For the past thirteen years, Drew Holcomb and his three-piece band, Drew Holcomb & The Neighbors, have cultivated a holistic fan base with their uplifting Americana music and familial life force—Holcomb’s wife, Ellie, is both a frequent guest vocalist of the quartet and inspiration to its frontman’s music.
Fittingly, “Family” was the first single released off Dragons on August 16, but it was a significant sonic shift from the band’s previous six LPs. Holcomb linked with producer Cason Cooley (American Authors, Ingrid Michaelson) to bedeck his new songs with synthesizers, sampled strings, and, on one occasion, a drum machine. These new, stylized elements give Dragons a cosmic sound, setting it apart from the singer’s all-acoustic discography.

Heather Hauser
Age: 37
Putting Down Roots: After attending the University of Tennessee, where he met Ellie Bannister, Holcomb and Ellie married in 2006 and moved to East Nashville, where they still reside. At the time, the songwriter had been pursuing music for two years, but it wasn’t until Ellie helped him form Drew Holcomb & The Neighbors with guitarist/pianist Nathan Dugger, drummer Jonathan Womble, and bassist Rich Brinsfield that his sound truly began to take shape.
“Ellie and I put a lot of our family into our music,” Holcomb says. “In order for it to mean something to me, it’s got to be an actual reflection of my real life.”
Holcomb and Ellie have two kids: Emmylou (7) and Hampton (4).
Switching It Up:
“For me, the last few records were about identifying myself and my band as this organic musical entity that could make a record the old way,” Holcomb says. “Where you could record it until you got it right. We did that, I think pretty well…I just think it was time to find a new inspiration.”
The songwriter began by looking beyond the age-old directives of the Americana genre. Rather than remaining in its typical sonic boundaries, he allowed room for experimentation, such as the sampled strings in “End of the World” and exotic percussion in the Lori McKenna-assisted “You Want What You Can’t Have.” Holcomb also, for the first time, co-wrote his songs.
Honing In: Holcomb was struck with severe meningitis just before his 2017 LP Souvenir was released, putting him in the hospital for eight days and in a period of personal and creative convalescence for even longer. During that time, he began to doubt his artist lifestyle for the first time.
“I thought, ‘man, I’m not sure I want to keep doing this,” he says. “With multiple kids and touring being such a grind, it was just so hard.”
Rather than calling it quits, he got healthy and took an ulterior, more focused approach to songwriting.
“Usually, with a record, I would write all the songs in three months, and then not write again for two years,” he says. “For this record, I wrote two to three days a week for eighteen months.”
He co-wrote with his songwriter friends, such as Sean McConnell, Natalie Hemby, and McKenna.
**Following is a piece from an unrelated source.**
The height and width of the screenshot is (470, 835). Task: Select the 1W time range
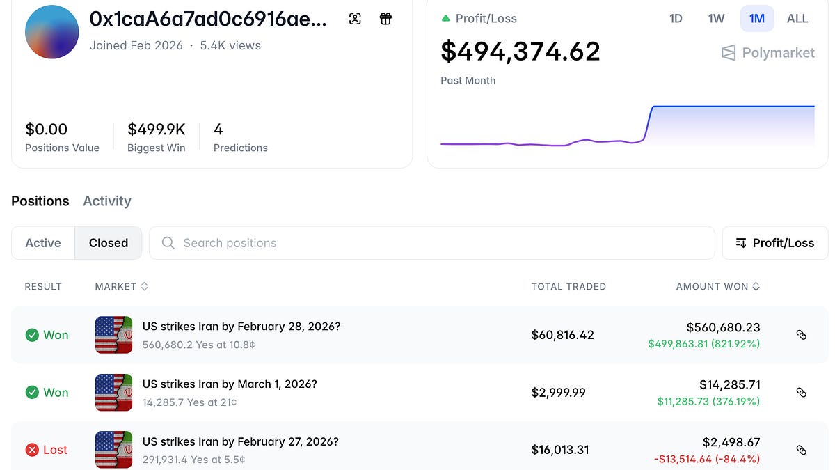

Family Man: Hampton Holcomb’s favorite song off the album is its title track. Emmylou’s is “End of the World.” An underlying theme of the entire album, particularly these two songs, is making the most out of a bad situation. For a man who lets his “family inform his music, more than the other way around,” writing elevating music comes naturally, thanks to the inspiration Holcomb finds in his experiences with his wife and kids.
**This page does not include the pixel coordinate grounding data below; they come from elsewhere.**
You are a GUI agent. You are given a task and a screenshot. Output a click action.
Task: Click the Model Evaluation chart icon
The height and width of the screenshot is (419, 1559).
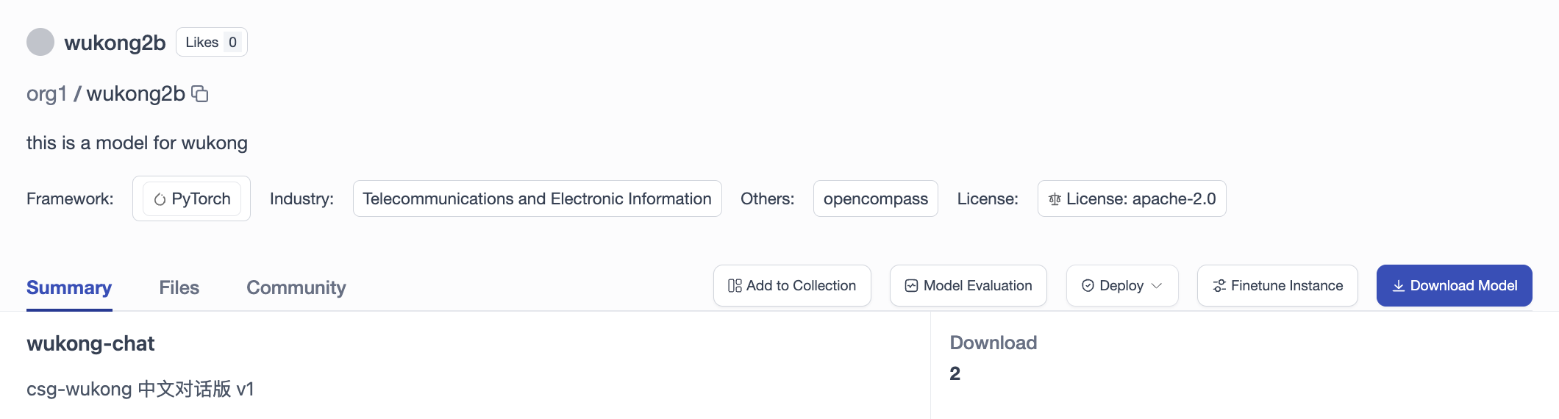pyautogui.click(x=911, y=286)

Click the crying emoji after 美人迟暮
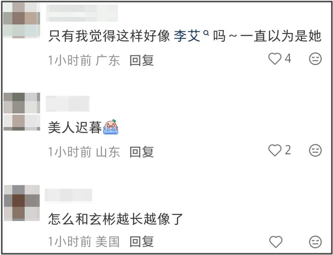click(x=110, y=127)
“The theme of the album is, ‘go slay all the dragons that stand in your way,’” Holcomb says. “When everything feels like it’s crashing down all around you, you have the opportunity to rise up and build community.”
Community and family have always been leitmotifs in Drew Holcomb & The Neighbors’ music, but certainly with Dragons, they are being portrayed in a new, endlessly creative, light.